Apex chamber ASSOCHAM has called for steamlining policies and tax holidays to boost healthcare facilities across the country, especially in tier two and tier three cities.

Due to huge capital outlay involved in setting up, hospitals may take four to five years to break even. As the deduction is available for five consecutive years from the previous year in which the hospital starts functioning, they will not be able to obtain the benefit of tax holiday.

It is therefore necessary to extend the tax holiday benefit to enable companies to commit substantial investments required in the healthcare sector . This will also lead to growth of tourism and associated industries, said The Associated Chambers of Commerce and Industry of India (ASSOCHAM).

Further, 100 per cent deduction should be available to an undertaking deriving profits from the business of operating and maintaining a hospital located anywhere in India. At present, certain urban areas are excluded.

The tax break should be for 10 years, or hospitals should have an option to select five consecutive years from the initial 10 years of starting operations, said ASSOCHAM in its pre-Budget memorandum for 2011-12.

It said the percentage of weighted deduction on contributions made to an exclusive research and development (R & D) company should be increased from 125 to 175 per cent.
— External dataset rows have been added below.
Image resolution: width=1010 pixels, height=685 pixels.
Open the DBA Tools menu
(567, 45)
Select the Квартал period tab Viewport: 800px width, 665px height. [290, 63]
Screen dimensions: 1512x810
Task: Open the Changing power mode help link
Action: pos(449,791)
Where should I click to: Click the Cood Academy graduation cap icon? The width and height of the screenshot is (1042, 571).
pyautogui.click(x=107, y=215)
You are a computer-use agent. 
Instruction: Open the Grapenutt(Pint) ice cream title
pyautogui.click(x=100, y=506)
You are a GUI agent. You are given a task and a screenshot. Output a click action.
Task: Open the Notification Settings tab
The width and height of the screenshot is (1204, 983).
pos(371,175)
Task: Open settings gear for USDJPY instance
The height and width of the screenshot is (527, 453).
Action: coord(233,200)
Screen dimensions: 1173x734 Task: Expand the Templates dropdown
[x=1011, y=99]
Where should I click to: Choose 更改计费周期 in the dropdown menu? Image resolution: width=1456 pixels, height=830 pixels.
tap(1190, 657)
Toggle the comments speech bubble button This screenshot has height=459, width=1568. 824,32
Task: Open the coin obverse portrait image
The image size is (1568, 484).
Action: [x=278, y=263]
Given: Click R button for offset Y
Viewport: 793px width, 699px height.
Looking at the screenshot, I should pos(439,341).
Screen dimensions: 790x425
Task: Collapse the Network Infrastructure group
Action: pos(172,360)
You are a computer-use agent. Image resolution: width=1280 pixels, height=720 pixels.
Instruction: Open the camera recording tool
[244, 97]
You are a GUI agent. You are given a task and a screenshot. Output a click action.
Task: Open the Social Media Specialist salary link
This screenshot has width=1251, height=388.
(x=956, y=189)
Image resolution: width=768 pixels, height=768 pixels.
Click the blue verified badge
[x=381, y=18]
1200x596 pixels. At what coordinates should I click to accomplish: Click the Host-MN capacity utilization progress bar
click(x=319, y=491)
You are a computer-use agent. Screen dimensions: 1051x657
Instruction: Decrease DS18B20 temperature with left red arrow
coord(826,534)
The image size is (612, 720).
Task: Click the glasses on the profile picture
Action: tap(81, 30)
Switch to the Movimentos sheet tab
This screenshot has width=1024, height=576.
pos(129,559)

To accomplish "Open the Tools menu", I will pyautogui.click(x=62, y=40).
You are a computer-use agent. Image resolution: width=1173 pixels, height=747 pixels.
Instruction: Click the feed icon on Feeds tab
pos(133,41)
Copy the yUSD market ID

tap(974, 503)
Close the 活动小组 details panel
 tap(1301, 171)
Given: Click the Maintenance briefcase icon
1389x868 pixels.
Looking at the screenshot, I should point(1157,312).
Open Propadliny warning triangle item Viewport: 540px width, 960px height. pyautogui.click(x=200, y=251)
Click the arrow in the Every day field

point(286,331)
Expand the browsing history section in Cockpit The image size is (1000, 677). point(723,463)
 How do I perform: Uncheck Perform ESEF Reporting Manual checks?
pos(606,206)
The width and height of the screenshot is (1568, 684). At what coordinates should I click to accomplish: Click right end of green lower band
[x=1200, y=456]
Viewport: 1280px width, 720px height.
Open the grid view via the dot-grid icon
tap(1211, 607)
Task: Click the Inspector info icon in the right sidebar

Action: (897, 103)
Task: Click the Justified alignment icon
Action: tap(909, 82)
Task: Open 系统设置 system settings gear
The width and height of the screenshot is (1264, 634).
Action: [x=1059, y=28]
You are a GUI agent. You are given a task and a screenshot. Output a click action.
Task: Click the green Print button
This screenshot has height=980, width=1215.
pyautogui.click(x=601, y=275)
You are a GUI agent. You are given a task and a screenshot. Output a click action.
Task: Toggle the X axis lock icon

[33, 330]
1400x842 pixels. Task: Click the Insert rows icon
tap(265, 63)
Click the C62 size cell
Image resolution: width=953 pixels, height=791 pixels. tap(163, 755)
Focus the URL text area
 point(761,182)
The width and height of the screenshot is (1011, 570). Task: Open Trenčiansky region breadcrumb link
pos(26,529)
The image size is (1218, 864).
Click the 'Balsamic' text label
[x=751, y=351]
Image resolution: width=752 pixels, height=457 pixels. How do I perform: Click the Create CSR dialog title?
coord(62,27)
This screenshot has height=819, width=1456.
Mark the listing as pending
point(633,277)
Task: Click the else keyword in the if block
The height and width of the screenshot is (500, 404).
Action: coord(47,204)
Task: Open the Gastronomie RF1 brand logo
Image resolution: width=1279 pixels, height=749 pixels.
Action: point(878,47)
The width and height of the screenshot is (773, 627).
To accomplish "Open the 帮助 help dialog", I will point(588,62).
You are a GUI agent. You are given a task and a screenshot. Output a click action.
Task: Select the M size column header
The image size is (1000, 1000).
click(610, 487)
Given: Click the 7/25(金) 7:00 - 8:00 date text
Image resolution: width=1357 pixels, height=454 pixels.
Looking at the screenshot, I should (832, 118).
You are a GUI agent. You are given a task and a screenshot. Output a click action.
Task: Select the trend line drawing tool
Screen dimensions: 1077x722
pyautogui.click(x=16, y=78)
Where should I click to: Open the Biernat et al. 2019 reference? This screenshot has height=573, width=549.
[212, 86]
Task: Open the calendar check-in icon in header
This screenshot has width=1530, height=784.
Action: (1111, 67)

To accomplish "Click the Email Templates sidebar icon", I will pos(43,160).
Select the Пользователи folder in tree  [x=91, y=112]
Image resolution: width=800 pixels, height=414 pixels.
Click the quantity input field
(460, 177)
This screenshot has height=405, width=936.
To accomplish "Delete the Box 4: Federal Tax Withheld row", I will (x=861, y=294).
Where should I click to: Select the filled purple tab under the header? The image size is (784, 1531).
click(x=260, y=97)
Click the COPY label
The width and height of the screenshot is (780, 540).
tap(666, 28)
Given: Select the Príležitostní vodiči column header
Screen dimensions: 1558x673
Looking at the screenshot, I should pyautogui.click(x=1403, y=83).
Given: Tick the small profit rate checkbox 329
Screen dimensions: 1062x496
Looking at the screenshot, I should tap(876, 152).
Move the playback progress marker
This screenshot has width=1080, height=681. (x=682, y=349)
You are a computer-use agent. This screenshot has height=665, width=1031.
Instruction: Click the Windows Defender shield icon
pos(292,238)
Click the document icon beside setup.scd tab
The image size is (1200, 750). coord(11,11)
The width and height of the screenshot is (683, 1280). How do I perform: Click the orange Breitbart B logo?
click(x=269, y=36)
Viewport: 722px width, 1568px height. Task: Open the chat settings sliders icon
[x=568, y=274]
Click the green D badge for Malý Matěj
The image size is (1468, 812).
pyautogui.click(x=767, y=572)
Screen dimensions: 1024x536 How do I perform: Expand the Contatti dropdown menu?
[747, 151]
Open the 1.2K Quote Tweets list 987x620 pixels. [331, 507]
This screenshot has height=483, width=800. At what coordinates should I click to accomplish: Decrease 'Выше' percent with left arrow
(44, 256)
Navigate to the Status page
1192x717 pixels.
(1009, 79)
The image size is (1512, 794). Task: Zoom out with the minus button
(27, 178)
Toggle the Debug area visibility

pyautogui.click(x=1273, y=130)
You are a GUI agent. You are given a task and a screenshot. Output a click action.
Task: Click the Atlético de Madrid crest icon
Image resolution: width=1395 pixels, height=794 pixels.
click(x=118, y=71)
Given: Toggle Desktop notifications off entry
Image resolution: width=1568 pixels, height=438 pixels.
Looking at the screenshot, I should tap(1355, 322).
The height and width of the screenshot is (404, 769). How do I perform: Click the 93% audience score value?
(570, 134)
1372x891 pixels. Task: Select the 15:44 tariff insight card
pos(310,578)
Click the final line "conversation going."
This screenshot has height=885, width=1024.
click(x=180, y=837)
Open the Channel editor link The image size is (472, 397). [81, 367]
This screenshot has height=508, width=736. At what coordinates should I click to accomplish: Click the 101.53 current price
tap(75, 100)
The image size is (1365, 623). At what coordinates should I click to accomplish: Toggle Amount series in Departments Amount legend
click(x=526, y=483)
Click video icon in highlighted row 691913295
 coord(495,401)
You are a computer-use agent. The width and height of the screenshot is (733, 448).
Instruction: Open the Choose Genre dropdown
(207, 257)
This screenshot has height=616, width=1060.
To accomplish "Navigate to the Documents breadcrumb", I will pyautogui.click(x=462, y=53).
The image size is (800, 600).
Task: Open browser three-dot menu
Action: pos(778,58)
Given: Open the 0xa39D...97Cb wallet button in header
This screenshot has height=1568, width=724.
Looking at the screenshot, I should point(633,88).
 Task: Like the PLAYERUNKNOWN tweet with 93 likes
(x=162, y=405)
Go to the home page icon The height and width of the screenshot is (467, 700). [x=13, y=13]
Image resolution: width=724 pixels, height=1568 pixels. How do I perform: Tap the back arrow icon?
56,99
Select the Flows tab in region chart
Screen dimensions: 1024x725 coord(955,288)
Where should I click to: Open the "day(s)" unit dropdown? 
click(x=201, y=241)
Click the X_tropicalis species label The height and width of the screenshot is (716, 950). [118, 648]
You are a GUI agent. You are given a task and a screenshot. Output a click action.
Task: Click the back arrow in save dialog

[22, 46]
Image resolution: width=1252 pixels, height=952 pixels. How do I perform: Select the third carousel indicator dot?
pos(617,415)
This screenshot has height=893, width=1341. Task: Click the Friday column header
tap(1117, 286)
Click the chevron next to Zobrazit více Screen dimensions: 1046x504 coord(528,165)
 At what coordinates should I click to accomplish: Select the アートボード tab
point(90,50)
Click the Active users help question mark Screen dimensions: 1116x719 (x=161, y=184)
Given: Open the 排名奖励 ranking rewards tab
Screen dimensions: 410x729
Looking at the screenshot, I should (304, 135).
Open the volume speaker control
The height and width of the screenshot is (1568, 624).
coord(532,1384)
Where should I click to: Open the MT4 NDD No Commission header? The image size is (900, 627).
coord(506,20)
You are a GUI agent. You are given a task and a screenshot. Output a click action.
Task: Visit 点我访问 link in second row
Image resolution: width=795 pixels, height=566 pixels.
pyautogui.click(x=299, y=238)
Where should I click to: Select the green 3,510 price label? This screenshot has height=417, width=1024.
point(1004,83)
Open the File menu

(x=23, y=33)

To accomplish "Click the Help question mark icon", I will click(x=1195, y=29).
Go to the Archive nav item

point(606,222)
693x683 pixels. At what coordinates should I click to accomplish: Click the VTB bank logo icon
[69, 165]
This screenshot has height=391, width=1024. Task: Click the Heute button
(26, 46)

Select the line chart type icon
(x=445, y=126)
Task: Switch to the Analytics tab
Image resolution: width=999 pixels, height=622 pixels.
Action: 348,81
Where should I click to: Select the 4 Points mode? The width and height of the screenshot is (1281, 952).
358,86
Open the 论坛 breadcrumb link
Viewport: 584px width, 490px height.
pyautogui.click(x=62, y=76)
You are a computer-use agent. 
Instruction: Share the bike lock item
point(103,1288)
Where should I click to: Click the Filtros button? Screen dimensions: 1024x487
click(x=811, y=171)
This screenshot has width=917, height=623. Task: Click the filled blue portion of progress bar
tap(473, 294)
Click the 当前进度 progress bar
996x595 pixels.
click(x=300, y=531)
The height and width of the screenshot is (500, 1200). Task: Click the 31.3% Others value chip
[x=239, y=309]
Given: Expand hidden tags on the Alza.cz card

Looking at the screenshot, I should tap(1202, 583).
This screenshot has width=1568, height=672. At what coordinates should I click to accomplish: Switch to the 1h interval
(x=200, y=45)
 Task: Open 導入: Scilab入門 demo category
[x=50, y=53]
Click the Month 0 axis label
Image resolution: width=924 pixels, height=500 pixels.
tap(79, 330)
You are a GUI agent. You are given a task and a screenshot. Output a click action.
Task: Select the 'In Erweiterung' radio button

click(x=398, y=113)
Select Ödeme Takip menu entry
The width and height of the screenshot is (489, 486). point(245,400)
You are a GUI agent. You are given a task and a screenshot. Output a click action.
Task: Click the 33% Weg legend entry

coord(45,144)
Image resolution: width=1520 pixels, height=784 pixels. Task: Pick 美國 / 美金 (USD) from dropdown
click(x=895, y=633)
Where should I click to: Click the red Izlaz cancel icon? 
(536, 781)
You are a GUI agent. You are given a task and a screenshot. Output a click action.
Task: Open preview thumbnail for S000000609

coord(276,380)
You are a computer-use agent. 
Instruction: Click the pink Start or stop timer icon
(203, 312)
The existing rules do not specify if expenses incurred outside the R & D facility - like those on overseas trials, preparations of dossiers, consulting and legal fees for filings in the United States for new chemical entities and abbreviated new drug applications as approved by the Department of
Scientific and Industrial Research - are eligible for weighted deduction.

Indian companies also bear huge costs in defending their patent rights and applications within and outside the country. ASSOCHAM said these costs should be specifically made eligible for a weighted deduction. It should be clarified that where the risk of doing research is assumed by a company, the entire cost of R & D activities - whether outsourced or undertaken in-house - is eligible for weighted deduction in the hands of company undertaking the risk.

Pharmaceutical discovery is a lengthy, risky and expensive proposition. Hence provision should specifically allow weighted deduction in respect of expenses incurred outside the R & D facility which are necessitated by industry's current business needs.

Medicines, bulk drugs, medical equipment and implants are essential to provide healthcare facilities. These should be either exempted or kept under a lower tax rate under the proposed GST regime.

High rate of taxation on these products will make life-saving treatment, surgery and treatment of chronic diseases unaffordable for a large section of the society, said ASSOCHAM.